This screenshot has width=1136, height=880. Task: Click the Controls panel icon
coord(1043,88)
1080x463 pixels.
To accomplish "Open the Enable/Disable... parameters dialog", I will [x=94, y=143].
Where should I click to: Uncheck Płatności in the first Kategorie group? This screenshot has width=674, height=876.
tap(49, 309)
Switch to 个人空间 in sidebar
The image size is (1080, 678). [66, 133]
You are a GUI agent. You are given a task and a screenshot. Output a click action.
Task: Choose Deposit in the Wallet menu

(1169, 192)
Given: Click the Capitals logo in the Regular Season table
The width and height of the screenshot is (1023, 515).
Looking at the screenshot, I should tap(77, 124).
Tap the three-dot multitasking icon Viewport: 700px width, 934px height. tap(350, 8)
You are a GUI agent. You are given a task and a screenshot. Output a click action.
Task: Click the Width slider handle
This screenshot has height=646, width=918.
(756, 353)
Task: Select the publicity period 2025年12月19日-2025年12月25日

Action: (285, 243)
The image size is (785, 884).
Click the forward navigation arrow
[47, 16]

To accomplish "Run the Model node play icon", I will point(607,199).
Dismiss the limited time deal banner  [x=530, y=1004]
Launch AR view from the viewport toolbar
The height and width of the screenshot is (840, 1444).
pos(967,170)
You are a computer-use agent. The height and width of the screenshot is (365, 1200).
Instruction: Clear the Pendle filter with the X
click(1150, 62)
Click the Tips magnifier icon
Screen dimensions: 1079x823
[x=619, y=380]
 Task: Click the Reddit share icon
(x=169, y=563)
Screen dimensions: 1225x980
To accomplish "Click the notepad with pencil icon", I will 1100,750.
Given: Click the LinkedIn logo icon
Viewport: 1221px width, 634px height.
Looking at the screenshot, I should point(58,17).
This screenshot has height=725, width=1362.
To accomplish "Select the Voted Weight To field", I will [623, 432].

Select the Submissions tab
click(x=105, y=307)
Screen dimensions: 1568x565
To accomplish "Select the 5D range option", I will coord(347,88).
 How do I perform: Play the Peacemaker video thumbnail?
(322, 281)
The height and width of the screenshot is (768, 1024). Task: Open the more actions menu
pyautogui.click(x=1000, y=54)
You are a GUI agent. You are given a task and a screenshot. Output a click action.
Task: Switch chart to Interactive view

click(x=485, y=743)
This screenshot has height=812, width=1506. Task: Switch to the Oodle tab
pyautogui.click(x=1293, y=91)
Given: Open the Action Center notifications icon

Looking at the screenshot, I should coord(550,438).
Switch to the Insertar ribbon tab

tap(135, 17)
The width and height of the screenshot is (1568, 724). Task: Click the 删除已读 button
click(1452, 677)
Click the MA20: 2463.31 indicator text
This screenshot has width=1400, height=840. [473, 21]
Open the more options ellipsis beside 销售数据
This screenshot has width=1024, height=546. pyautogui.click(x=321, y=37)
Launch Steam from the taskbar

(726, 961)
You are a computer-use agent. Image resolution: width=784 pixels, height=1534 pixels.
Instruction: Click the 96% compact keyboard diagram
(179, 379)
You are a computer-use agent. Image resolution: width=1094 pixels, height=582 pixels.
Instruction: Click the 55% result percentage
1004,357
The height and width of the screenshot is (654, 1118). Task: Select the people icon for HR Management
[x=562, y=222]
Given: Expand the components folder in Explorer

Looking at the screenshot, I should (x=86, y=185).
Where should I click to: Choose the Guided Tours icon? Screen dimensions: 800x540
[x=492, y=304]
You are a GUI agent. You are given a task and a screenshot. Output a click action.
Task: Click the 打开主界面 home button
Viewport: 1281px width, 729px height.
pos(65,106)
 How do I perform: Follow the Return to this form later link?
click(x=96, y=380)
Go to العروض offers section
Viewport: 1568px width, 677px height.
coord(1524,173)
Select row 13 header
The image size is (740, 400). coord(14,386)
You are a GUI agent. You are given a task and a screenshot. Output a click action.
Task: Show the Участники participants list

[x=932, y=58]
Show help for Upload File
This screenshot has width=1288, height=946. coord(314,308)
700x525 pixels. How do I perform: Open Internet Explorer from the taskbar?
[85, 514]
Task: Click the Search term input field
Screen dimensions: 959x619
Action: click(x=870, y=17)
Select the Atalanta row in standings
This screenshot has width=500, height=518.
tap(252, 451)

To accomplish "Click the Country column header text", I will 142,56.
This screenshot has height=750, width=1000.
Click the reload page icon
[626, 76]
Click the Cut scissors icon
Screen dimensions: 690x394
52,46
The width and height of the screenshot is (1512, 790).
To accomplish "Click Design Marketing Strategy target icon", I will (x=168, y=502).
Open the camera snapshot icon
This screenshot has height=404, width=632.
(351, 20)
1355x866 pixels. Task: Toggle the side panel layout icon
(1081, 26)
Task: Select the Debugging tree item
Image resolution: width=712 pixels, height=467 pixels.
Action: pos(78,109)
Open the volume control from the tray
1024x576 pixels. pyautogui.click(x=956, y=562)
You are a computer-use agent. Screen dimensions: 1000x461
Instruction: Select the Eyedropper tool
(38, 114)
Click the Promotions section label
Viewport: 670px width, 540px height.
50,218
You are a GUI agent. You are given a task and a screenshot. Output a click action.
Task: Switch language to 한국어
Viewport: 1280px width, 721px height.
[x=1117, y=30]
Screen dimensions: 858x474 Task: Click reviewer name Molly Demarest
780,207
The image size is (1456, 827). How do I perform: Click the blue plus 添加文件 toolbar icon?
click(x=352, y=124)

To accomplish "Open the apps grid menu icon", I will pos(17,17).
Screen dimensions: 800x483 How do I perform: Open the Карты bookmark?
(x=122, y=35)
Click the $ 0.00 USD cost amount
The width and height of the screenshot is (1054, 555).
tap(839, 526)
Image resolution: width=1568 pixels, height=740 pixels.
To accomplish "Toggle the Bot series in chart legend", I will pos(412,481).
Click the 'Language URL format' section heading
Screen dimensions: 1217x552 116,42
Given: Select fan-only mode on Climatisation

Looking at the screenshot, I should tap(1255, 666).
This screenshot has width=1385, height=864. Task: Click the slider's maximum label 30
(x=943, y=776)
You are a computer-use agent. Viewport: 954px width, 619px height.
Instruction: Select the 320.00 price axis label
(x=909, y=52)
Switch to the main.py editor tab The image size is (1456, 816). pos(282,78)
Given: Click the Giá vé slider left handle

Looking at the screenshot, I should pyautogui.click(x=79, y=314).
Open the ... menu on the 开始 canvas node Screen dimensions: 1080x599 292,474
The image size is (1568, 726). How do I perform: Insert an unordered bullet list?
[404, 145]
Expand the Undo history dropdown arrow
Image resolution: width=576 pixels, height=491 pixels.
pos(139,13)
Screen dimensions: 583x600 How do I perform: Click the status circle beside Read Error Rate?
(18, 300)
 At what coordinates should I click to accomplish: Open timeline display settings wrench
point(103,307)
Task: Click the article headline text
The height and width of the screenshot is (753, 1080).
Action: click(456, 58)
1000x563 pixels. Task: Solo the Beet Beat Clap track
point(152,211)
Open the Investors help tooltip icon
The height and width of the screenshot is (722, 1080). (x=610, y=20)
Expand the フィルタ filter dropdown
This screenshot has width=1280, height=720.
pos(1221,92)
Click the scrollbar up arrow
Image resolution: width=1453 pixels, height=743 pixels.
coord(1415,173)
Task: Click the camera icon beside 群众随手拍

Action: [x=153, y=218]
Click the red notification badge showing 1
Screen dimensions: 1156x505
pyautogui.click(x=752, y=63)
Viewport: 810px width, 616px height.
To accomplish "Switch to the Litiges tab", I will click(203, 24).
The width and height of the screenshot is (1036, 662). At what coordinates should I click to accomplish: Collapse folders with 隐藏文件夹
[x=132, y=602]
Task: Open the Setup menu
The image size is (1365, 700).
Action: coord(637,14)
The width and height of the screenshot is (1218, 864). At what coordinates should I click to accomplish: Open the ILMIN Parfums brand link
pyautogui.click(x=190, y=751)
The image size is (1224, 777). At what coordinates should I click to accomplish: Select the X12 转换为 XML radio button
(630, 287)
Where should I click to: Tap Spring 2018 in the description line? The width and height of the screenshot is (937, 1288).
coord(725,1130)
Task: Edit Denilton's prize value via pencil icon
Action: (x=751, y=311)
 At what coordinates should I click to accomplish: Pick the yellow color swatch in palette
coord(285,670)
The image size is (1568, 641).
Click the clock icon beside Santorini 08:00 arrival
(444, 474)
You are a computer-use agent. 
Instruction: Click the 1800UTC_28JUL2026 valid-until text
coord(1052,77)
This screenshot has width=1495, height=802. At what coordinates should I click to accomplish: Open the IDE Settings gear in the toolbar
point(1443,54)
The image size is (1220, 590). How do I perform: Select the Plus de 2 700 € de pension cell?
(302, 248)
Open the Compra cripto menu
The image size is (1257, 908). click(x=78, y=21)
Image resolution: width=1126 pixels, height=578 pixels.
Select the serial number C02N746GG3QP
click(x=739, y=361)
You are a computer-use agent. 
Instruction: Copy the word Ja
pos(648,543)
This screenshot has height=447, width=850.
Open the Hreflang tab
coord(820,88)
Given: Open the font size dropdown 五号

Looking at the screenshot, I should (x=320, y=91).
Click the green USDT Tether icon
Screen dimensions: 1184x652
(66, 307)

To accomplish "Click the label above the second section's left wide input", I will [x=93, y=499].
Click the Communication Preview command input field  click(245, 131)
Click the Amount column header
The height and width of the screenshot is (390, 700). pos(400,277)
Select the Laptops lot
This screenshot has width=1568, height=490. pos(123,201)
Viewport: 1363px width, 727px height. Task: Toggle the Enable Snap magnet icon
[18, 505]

Exercise directions
Retype, exactly and in full, the listing from its first line to the one holding "Given: Click the Capitals", both included.

Expected answer
This screenshot has width=1136, height=880. Task: Click the Controls panel icon
coord(1043,88)
1080x463 pixels.
To accomplish "Open the Enable/Disable... parameters dialog", I will [x=94, y=143].
Where should I click to: Uncheck Płatności in the first Kategorie group? This screenshot has width=674, height=876.
tap(49, 309)
Switch to 个人空间 in sidebar
The image size is (1080, 678). [66, 133]
You are a GUI agent. You are given a task and a screenshot. Output a click action.
Task: Choose Deposit in the Wallet menu

(1169, 192)
Given: Click the Capitals logo in the Regular Season table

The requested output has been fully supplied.